Thanks for any advice you may have.

Regards,

J. Ross


----------



## jcdeboever (Apr 27, 2016)

JBRoss said:


> I am a bit late to the game, but couldn't resist the cost/benefit ratio of the Nikon D3300 currently available so I bought one. I understand all the basics, ISO, A, P, S and M and I have used them on my Canon bridge camera. I have shot in RAW mode and would like to continue to do so as I use Lightroom to organize and edit my photos when necessary.
> 
> So...all that said, what is the best overall book that will give me some insight as to where everything is located on the camera, how best to use it in various modes, etc. I can fumble through trial and error, but I would like to short-circuit process if I can learn from others instead of via empirical practice.
> 
> ...



I just read the manual and still frequently bang my melon against the wall. 
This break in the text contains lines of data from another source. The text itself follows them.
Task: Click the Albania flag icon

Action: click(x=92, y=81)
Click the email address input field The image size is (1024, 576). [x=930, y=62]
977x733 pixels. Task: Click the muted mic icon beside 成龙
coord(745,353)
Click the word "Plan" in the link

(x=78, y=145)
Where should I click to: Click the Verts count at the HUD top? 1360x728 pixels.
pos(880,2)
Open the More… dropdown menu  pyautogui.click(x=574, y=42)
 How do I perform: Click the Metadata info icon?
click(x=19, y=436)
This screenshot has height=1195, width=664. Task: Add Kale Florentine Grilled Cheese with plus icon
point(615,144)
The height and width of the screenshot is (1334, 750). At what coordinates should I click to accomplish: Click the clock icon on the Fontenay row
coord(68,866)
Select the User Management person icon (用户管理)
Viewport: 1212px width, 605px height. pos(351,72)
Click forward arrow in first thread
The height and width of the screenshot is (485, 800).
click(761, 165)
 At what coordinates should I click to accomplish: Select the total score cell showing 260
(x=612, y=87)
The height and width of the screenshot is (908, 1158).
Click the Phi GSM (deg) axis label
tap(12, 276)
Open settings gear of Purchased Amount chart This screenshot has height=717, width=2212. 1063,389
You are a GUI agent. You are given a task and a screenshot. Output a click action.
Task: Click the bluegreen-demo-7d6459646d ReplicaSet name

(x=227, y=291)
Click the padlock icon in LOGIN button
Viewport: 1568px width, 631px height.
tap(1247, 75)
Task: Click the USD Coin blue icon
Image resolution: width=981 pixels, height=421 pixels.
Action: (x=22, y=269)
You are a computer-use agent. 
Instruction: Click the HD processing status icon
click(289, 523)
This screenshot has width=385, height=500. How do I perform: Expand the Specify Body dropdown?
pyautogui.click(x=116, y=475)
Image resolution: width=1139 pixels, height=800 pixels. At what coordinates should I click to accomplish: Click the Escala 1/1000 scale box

Sent from my XT1254 using Tapatalk


----------



## charchri4 (Apr 28, 2016)

This ^ and get out and shoot!


----------



## Watchful (Apr 28, 2016)

The instruction manual.


----------



## Designer (Apr 28, 2016)

Check out Amazon books.  Personally, I never buy the "_____ for Dummies" books because they seem to have assumed that I'm a dummy.  There are other books specific to your camera model.


----------



## SCraig (Apr 28, 2016)

Might get more responses if this was in the Nikon forum and not the Pentax forum.


----------



## KmH (Apr 28, 2016)

JBRoss said:


> I am a bit late to the game, but couldn't resist the cost/benefit ratio of the Nikon D3300 currently available so I bought one. I understand all the basics, ISO, A, P, S and M and I have used them on my Canon bridge camera. I have shot in RAW mode and would like to continue to do so as I use Lightroom to organize and edit my photos when necessary.
> 
> So...all that said, what is the best overall book that will give me some insight as to where everything is located on the camera, how best to use it in various modes, etc. I can fumble through trial and error, but I would like to short-circuit process if I can learn from others instead of via empirical practice.
> 
> ...


Did you find the D3300 Reference Manual on the software disc?


----------



## Derrel (Apr 28, 2016)

THIS is likely the best book of its type on a consumer Nikon d-slr. Amazon.com: David Busch's Nikon D3300 Guide to Digital SLR Photography (9781305269781): David D. Busch: Books

Busch has written many such guides before the D3300 hit the streets.


----------



## JBRoss (Apr 29, 2016)

KmH said:


> JBRoss said:
> 
> 
> > I am a bit late to the game, but couldn't resist the cost/benefit ratio of the Nikon D3300 currently available so I bought one. I understand all the basics, ISO, A, P, S and M and I have used them on my Canon bridge camera. I have shot in RAW mode and would like to continue to do so as I use Lightroom to organize and edit my photos when necessary.
> ...




Yes, I have read the manual from cover to cover and I am familiar with SLRs so this wasn't that much of a transition. What I am looking for is a book to guide me in instances when it might be better to "dot this" rather than "do that."  Thanks for responding!


----------



## JBRoss (Apr 29, 2016)

SCraig said:


> Might get more responses if this was in the Nikon forum and not the Pentax forum.



You are absolutely correct and I thought I was in the Nikon thread. Oh, well! Thanks for letting me know. I will be more careful next time. J. Ross


----------



## 480sparky (Apr 29, 2016)

PM one of the mods and ask it be moved.


----------